**Exercise**: Locate every line in the items below that contains the string "Viewport", and copy each of those lines.

[Rows of pointing data]
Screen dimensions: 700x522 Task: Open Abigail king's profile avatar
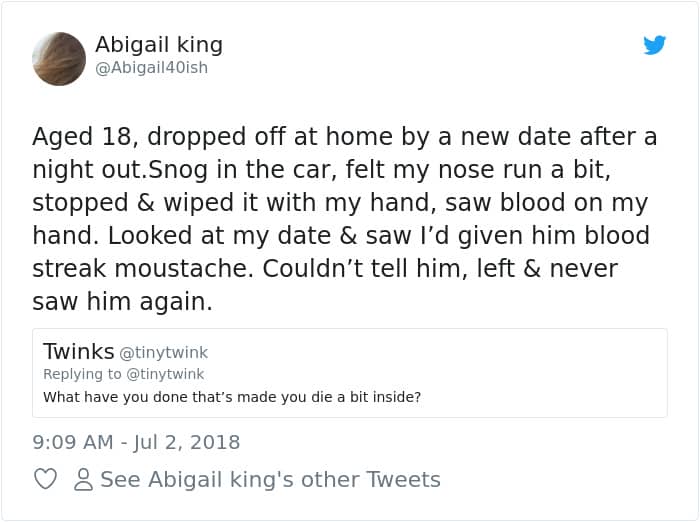(x=59, y=58)
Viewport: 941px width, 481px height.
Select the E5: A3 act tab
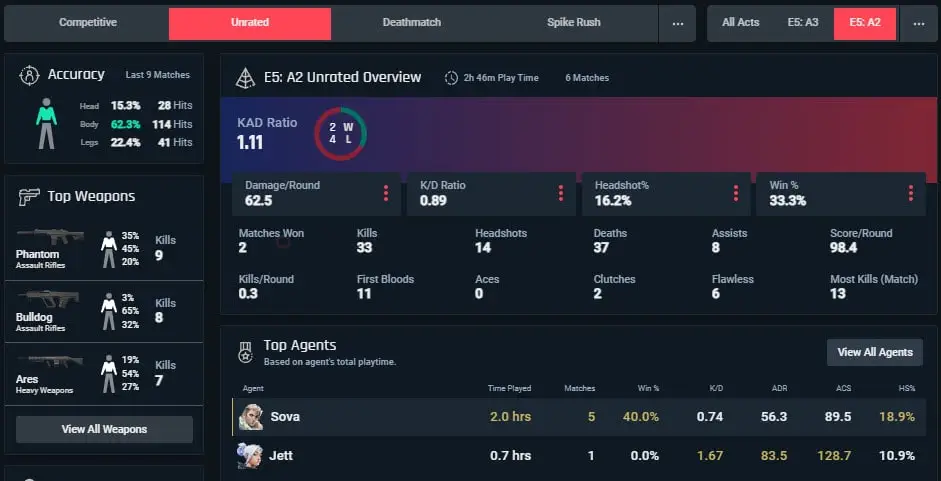802,23
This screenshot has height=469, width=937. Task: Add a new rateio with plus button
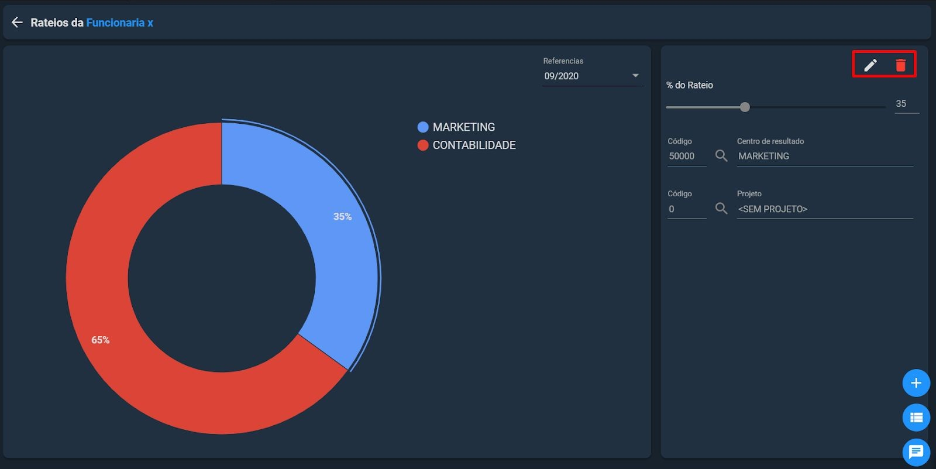pyautogui.click(x=916, y=383)
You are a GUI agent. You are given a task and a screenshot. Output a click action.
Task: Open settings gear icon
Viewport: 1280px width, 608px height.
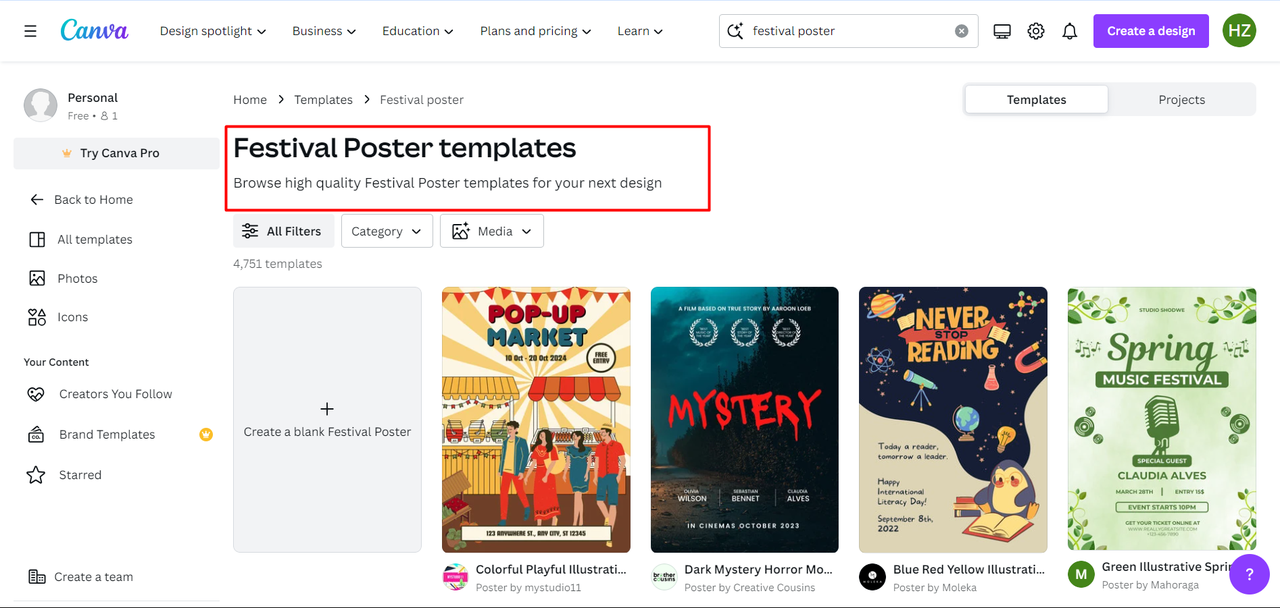1036,31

**Task result**:
Viewport: 941px width, 481px height.
Viewport: 1280px width, 608px height.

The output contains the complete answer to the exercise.